Les pays limitrophes de la Russie vivent une période d'inquiétude. En particulier ceux qui ont été envahis et occupés par Moscou dans le passé, qui, en voyant aujourd'hui l'invasion de l'Ukraine marquée par des atrocités, craignent légitimement d'être les prochains sur la liste.
Mais la peur peut parfois conduire à de mauvaises décisions.
Ces derniers mois, les gouvernements de cinq pays – l'Estonie, la Finlande, la Lettonie, la Lituanie et la Pologne – ont tous pris des mesures pour se retirer du traité d'interdiction international des mines antipersonnel. C'est une tendance terrible.
Il s'agit d'armes particulièrement ignobles. Les mines antipersonnel ne font aucune distinction entre un civil et un combattant. Elles explosent quelle que soit la personne qui marche dessus ou qui les ramasse. Et elles peuvent continuer à tuer pendant des décennies, longtemps après la fin d'une guerre.
Les mines antipersonnel tuent et mutilent plus de civils que de soldats. Les civils représentaient 85 % de toutes les victimes de mines enregistrées en 2023. Lorsque l'âge des victimes a été enregistré, les enfants représentaient 37 % des victimes.

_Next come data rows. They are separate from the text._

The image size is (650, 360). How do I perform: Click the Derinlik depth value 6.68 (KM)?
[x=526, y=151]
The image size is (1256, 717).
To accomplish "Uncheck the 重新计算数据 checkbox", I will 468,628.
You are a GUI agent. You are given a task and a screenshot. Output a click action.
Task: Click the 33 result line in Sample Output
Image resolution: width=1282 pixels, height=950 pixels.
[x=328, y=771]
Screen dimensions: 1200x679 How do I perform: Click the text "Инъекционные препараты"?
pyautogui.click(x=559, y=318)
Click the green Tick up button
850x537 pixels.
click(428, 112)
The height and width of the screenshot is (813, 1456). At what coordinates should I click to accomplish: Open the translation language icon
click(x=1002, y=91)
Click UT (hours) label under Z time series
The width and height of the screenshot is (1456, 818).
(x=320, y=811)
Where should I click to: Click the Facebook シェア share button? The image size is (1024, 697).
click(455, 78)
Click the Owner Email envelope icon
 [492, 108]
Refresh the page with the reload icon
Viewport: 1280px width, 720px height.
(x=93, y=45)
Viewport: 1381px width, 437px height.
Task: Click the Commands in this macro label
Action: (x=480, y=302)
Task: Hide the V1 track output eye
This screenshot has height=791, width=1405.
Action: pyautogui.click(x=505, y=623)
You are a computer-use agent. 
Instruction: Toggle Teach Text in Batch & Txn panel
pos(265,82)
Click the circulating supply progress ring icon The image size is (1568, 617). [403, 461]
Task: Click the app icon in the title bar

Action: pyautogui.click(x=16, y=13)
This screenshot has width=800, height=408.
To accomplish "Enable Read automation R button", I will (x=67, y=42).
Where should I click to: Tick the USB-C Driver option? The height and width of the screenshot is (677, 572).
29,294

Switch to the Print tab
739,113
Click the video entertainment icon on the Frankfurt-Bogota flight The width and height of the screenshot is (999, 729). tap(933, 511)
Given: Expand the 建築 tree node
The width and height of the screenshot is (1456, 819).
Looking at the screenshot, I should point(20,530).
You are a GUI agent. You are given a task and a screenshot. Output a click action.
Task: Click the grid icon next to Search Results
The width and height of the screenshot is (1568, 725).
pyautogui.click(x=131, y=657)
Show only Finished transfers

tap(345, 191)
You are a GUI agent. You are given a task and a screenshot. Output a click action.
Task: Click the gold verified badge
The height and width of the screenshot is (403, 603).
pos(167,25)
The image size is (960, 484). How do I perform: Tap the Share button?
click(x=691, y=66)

On comprend donc pourquoi un traité international contre les mines antipersonnel a été signé par 165 pays.
Cependant, les responsables politiques de cinq pays limitrophes de la Russie affirment aujourd'hui que le retrait du traité d'interdiction des mines est essentiel pour leur sécurité nationale.
Ils n'expliquent jamais clairement en quoi le recours à ces armes interdites permettrait d'améliorer leur sécurité nationale. Leurs arguments sont plutôt émotionnels.
Le mois dernier, par exemple, le vice-Premier ministre et ministre de la Défense polonais, Władysław Kosiniak-Kamysz, a déclaré au Parlement que le retrait du traité sur les mines terrestres était nécessaire « afin de ne pas être liés par un carcan qui nous empêche de défendre notre patrie de toutes nos forces ».
L'argument avancé en Pologne et ailleurs est le suivant : tout est acceptable pour défendre la nation. Cela peut sembler raisonnable. Jusqu'à ce que l'on y réfléchisse un peu.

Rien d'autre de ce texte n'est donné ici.